The South Korea flag contains a blue and red ying yang in its center with black trigrams as outlined in the book of changes.
The meaning of Korean National Flag is very philosophical. The origin comes from the Oriental philosophy called Eum-Yang, in Chinese pronunciation Yin-Yang. In Korea, the symbol of 'Yin and Yang', and sometimes the flag itself, is called Taeguk and summarizes the thoughts of 'I Ching' (called 'Yeok' in Korean). The name means as much as the flag of 'Great Extremes'.
The flag consists of three parts: The white background, the red and blue circle in the center and four trigrams, one in each corner of the flag.
The white background of the flag means peace.
The red and blue circle in the center is called 'Taeguk', the origin of all things in the universe. The central thought is perfect harmony and balance: A continuousl movement within the sphere of infinity, resulting in one unit. The blue part of 'Taeguk' is called 'Eum' and represents all negative aspects of the balance that is typical for the symbol. The red part is called 'Yang' and describes all positive apects.

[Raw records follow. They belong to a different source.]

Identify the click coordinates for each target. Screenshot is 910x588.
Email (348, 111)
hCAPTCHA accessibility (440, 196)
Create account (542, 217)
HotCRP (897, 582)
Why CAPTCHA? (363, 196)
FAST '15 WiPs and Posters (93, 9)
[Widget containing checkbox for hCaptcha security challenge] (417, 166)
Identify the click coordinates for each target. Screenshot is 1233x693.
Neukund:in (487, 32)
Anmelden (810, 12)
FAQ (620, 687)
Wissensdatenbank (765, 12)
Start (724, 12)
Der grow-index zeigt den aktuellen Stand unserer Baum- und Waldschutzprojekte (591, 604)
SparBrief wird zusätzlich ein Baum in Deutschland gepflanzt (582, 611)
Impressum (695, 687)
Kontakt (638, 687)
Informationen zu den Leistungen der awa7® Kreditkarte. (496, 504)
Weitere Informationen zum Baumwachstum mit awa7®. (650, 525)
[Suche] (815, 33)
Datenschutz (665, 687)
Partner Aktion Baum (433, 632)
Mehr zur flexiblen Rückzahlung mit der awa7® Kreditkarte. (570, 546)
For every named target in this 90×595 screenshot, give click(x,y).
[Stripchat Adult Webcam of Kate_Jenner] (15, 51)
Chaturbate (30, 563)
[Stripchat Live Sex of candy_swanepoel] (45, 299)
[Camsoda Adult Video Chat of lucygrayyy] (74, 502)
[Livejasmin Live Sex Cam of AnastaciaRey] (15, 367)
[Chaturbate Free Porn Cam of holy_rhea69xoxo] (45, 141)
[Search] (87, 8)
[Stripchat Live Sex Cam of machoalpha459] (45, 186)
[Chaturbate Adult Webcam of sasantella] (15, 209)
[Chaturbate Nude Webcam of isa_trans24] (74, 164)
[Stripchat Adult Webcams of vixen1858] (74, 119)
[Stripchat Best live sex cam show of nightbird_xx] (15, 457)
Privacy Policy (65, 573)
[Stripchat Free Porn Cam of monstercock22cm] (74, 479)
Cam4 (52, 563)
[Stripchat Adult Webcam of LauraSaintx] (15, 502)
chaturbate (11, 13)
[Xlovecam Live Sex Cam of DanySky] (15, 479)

The four trigrams at the corners (called 'Kwe' in Korean) also represent the concept of opposites and balance. The trigrams are heaven (upper-left) and at the other corner earth, water (upper-right) and at the other corner fire. Looking at symbols of the trigrams, you can see that they are opposites as well. Three unbroken bars (heaven) vs. three broken bars (earth), etc.
For the Korean people their flag of T'aeGuk-Ki is a source of pride and inspiration. During the Japanese occupation period beginning in 1910 the Korean flag was outlawed in public places and for about thirty five years the T'aeGuk flags were kept hidden until Liberation Day in1945. The Korean flag has been a symbol of this country's struggle for independence and freedom.